Please go through the listing below and count the lines where the string "Given" appears. Answer with the number only.

▶ _Input data_:
################

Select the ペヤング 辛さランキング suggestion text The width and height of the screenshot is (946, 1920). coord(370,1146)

################

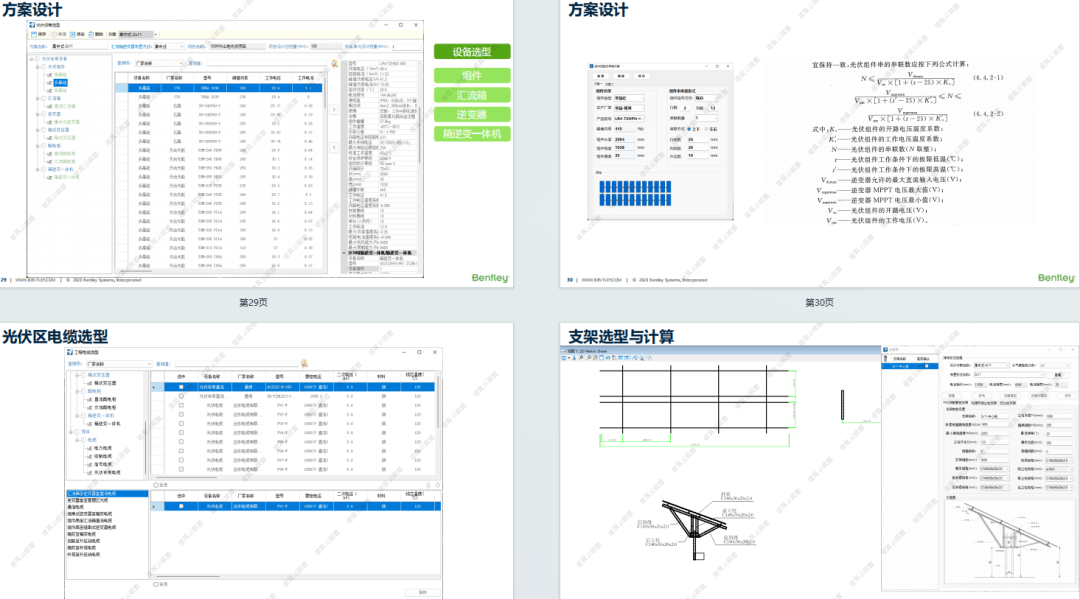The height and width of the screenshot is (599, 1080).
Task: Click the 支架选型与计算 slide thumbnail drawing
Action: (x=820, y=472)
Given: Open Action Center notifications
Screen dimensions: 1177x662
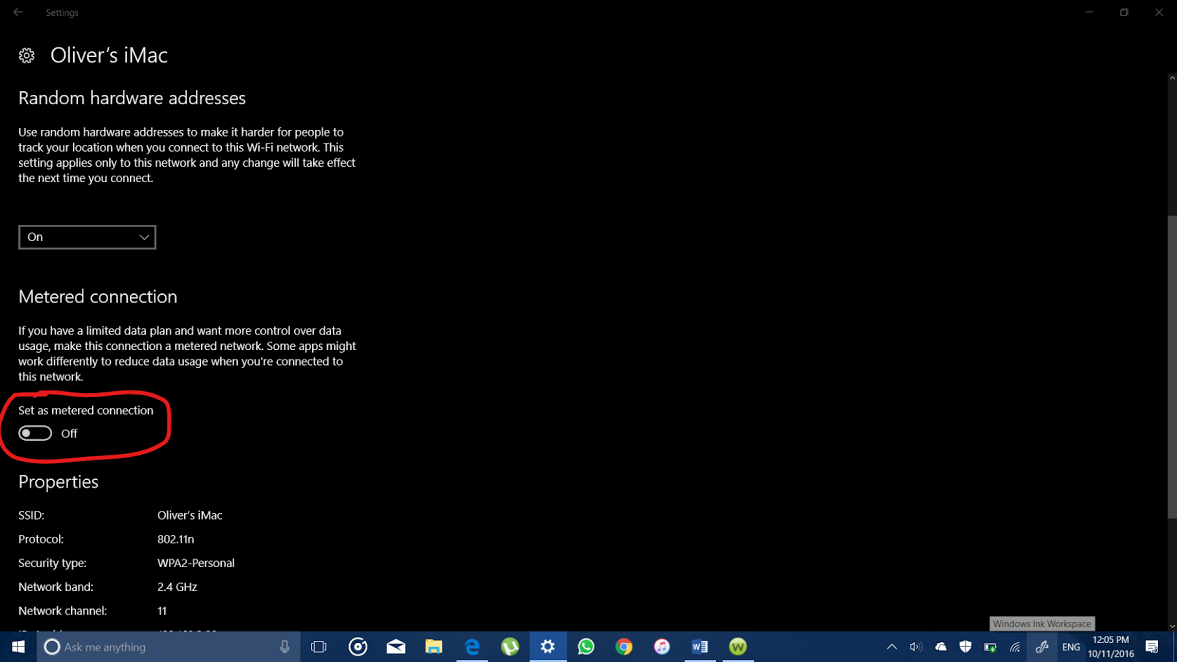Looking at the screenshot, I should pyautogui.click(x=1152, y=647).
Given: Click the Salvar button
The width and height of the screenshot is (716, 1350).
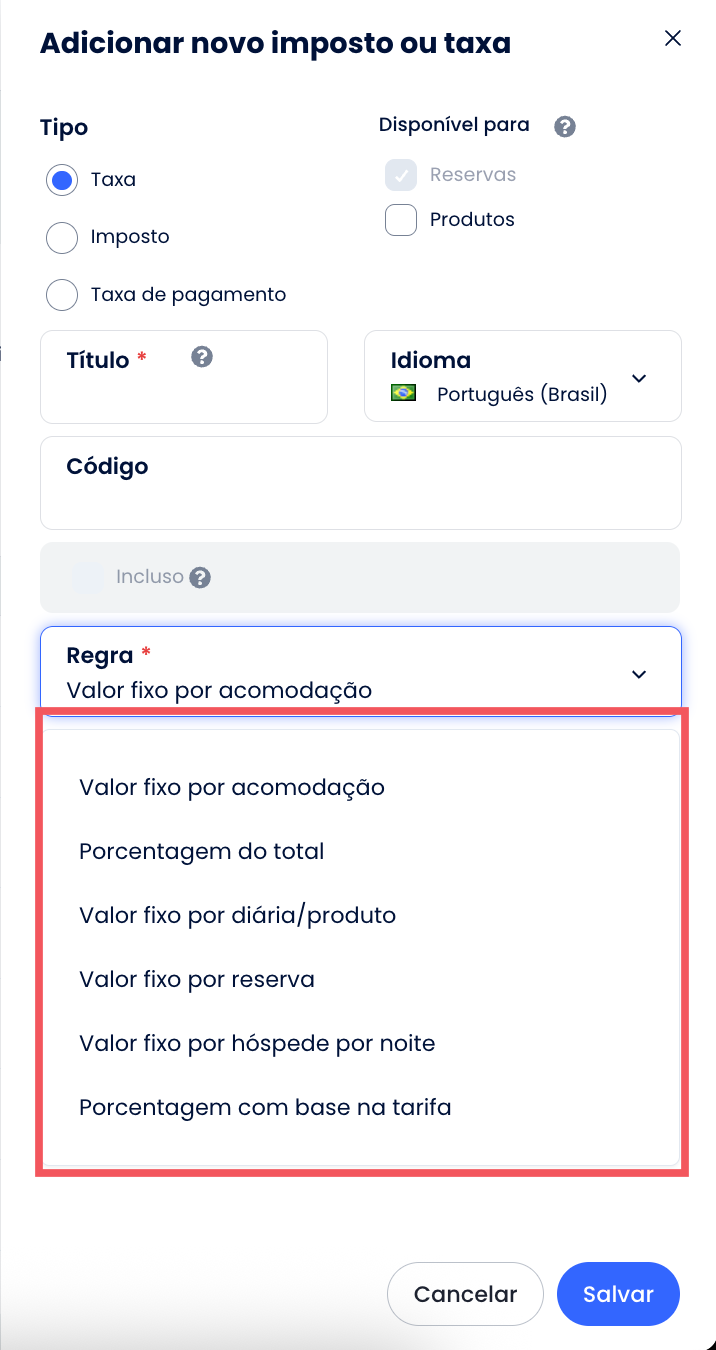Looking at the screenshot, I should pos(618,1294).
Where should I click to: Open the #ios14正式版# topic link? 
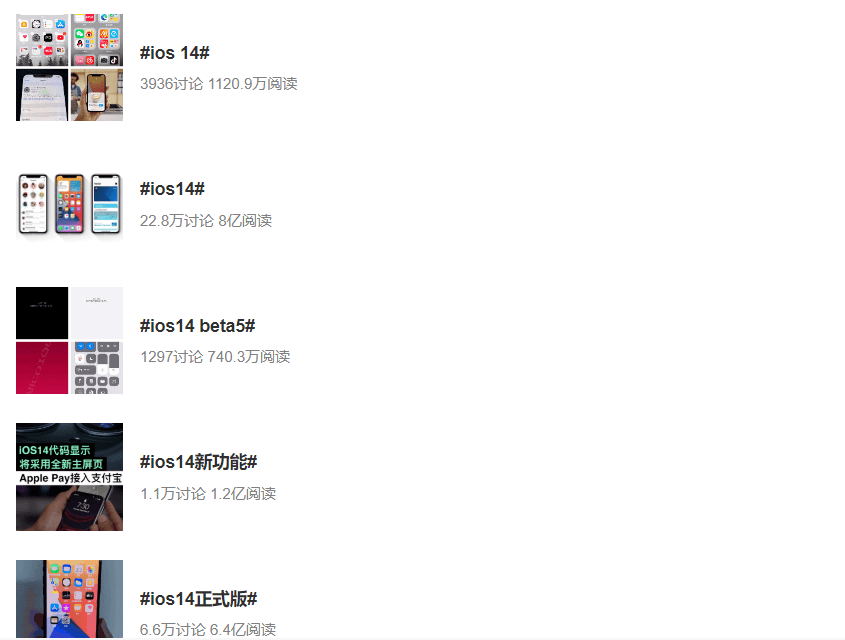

################

▶ _Response box_:
2